We would like to acknowledge and pay respect to the traditional owners of the land on which we meet; the Gadigal people of the Eora Nation. It is upon their ancestral lands that the University of Sydney is built. As we share our own knowledge, teaching, learning and research practices within this university may we also pay respect to the knowledge embedded forever within the Aboriginal Custodianship of Country.

To learn more about why we do Acknowledgement of Country, and the difference to Welcome to Country, see the following page: Welcome and Acknowledgement.

AnswerGardens

We are all from diverse backgrounds and have followed different paths to get to where we are today. To help you get to know your peers, your demonstrator will lead a class discussion, posting a number of questions on AnswerGarden, where you can then anonymously post your answer to the questions. Links will be provided once your demonstrator has set up the question.

After about 20 minutes of discussion, we can get started on the lab! Welcome to ENVX1002!

Exercise 1: setting up

Installing R and RStudio

Before we begin working with data, we need to set up our statistical computing environment. We’ll be using two main pieces of software:

  1. R: The statistical programming language (the engine)
  2. RStudio: The integrated development environment (IDE) that makes working with R easier (the interface)

Think of R and RStudio like a car: R is the engine that does all the work, while RStudio is the dashboard and controls that make it easier to drive.

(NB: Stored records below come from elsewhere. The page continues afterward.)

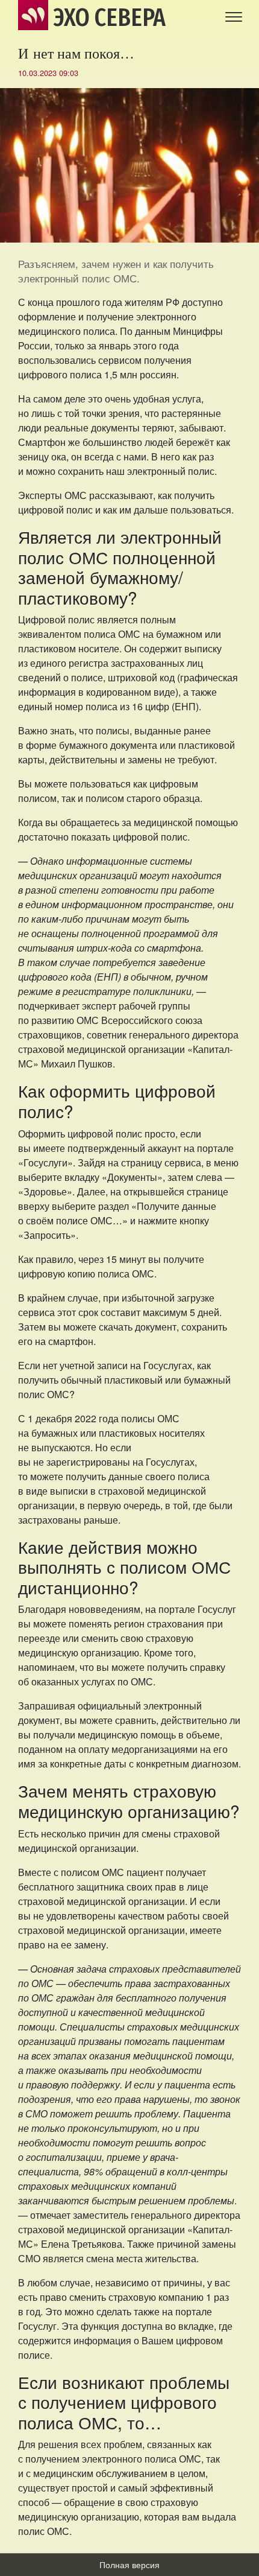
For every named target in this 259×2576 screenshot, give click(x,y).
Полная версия (129, 2565)
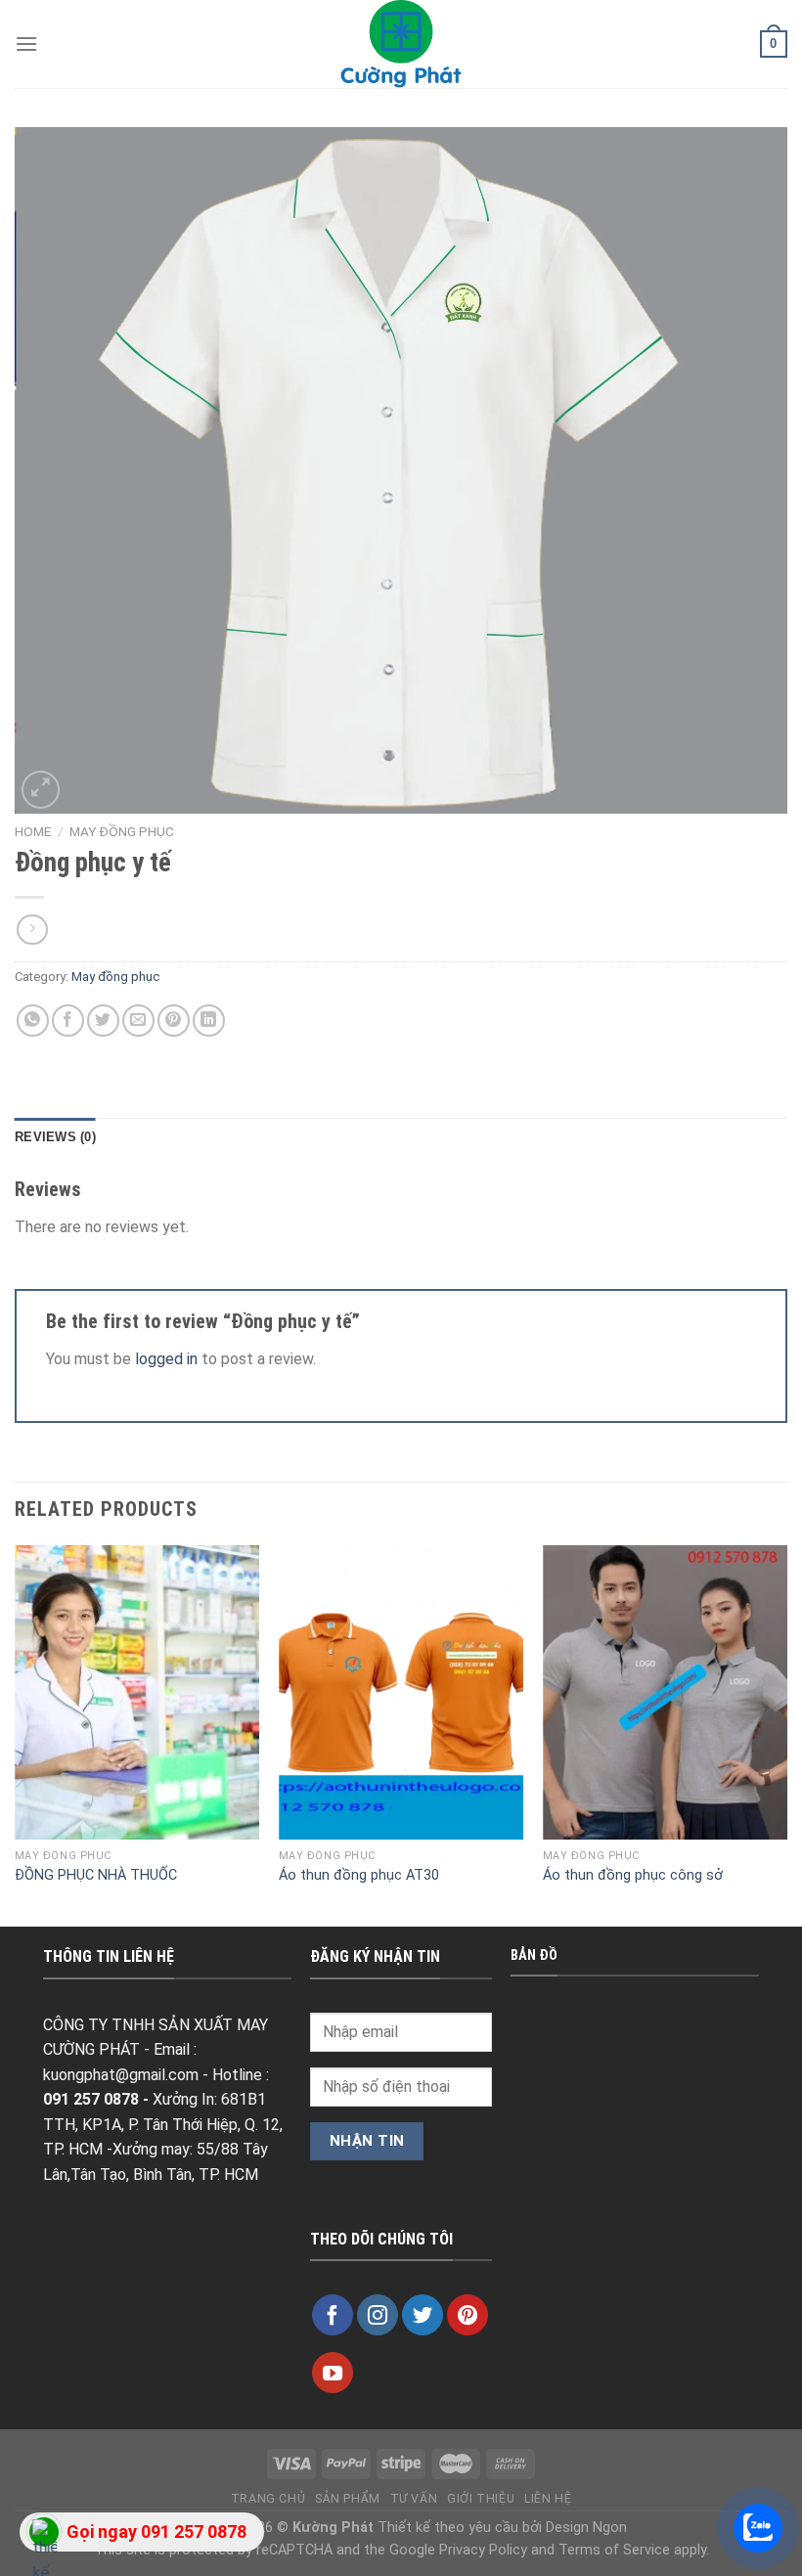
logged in (166, 1359)
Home (33, 831)
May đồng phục (121, 831)
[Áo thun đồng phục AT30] (401, 1692)
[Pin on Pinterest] (173, 1020)
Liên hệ (547, 2499)
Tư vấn (414, 2499)
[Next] (786, 1734)
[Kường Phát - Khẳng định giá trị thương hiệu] (401, 44)
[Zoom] (41, 790)
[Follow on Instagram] (377, 2314)
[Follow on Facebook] (332, 2314)
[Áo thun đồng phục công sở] (665, 1692)
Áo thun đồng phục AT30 (359, 1875)
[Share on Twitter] (103, 1020)
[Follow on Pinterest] (467, 2314)
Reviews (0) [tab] (55, 1137)
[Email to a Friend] (138, 1020)
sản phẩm (347, 2499)
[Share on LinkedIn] (209, 1020)
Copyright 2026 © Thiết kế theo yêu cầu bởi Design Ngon (401, 2527)
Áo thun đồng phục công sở (633, 1875)
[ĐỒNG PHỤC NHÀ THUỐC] (137, 1692)
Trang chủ (268, 2499)
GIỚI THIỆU (480, 2499)
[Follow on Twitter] (422, 2314)
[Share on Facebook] (68, 1020)
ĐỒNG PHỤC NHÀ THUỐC (96, 1875)
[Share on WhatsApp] (33, 1020)
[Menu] (26, 43)
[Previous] (15, 1734)
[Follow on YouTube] (332, 2372)
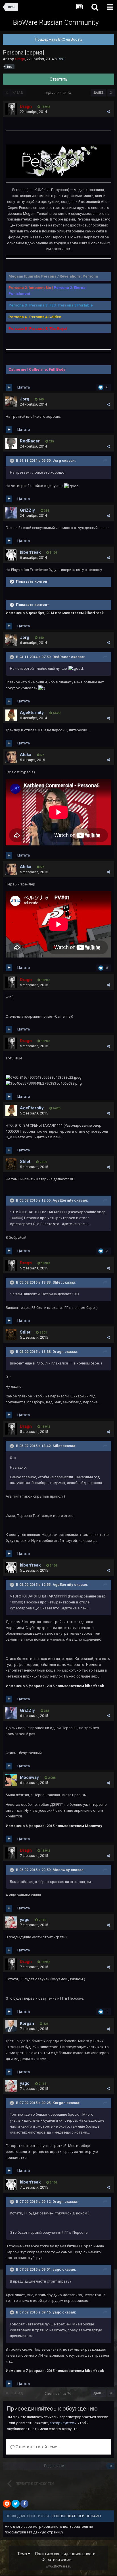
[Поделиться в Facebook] (24, 2504)
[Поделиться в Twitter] (16, 2504)
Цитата (23, 387)
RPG (61, 59)
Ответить (59, 79)
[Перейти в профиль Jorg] (11, 401)
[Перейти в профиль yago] (11, 1922)
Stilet (25, 1161)
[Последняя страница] (111, 92)
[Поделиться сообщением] (108, 112)
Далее (98, 92)
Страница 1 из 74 (58, 93)
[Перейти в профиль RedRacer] (11, 443)
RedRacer (30, 441)
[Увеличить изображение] (58, 161)
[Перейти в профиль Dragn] (11, 109)
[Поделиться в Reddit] (7, 2504)
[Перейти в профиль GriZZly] (11, 512)
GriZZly (27, 510)
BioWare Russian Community (56, 22)
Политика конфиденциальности (65, 2554)
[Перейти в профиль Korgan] (11, 2026)
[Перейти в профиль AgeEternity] (11, 715)
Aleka (25, 754)
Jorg (24, 399)
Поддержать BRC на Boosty (58, 39)
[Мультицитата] (9, 387)
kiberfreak (30, 552)
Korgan (27, 2023)
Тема (22, 2554)
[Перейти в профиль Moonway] (11, 1780)
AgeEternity (32, 712)
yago (25, 1919)
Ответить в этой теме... (37, 2446)
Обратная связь (56, 2559)
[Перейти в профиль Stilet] (11, 1164)
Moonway (29, 1777)
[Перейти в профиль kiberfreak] (11, 554)
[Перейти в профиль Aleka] (11, 757)
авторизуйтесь (63, 2423)
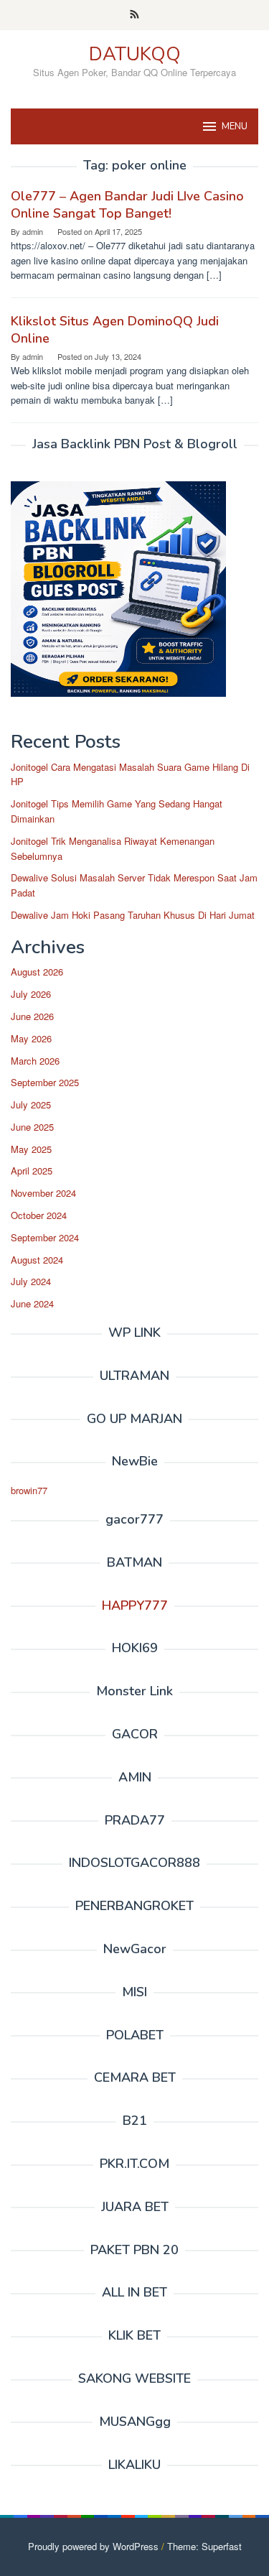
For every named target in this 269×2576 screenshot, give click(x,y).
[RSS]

This week’s tutorial would have guided you through the installation process, but if you missed it, below are the steps to install R and RStudio on your personal computer.

Important

You must install R before installing RStudio, as RStudio needs R to function.

Installing R

  1. Go to the CRAN (Comprehensive R Archive Network) website
  2. Click on the link for your operating system
  3. Follow the installation instructions for your system
    • For Windows: Click “base” then download the latest version
    • For Mac: Choose the appropriate .pkg file for your system (Apple Silicon or Intel)
    • For Linux: Follow the instructions for your distribution

Installing RStudio

  1. Visit the Posit download page
  2. Scroll down to “RStudio Desktop”
  3. Click the download button for your operating system
  4. Run the installer and follow the prompts
Tip

If you’re using a University computer, both R and RStudio should already be installed. However, it’s important to install them on your personal computer for working outside of class.

Creating your first R project

An R project is like a container that keeps all your work organised and tidy. Think of it as a dedicated workspace for your course where everything stays together and works smoothly. Here’s why R projects are especially helpful for beginners:

Good project organisation is crucial for reproducible research. It helps you and others find files easily and ensures your code works consistently.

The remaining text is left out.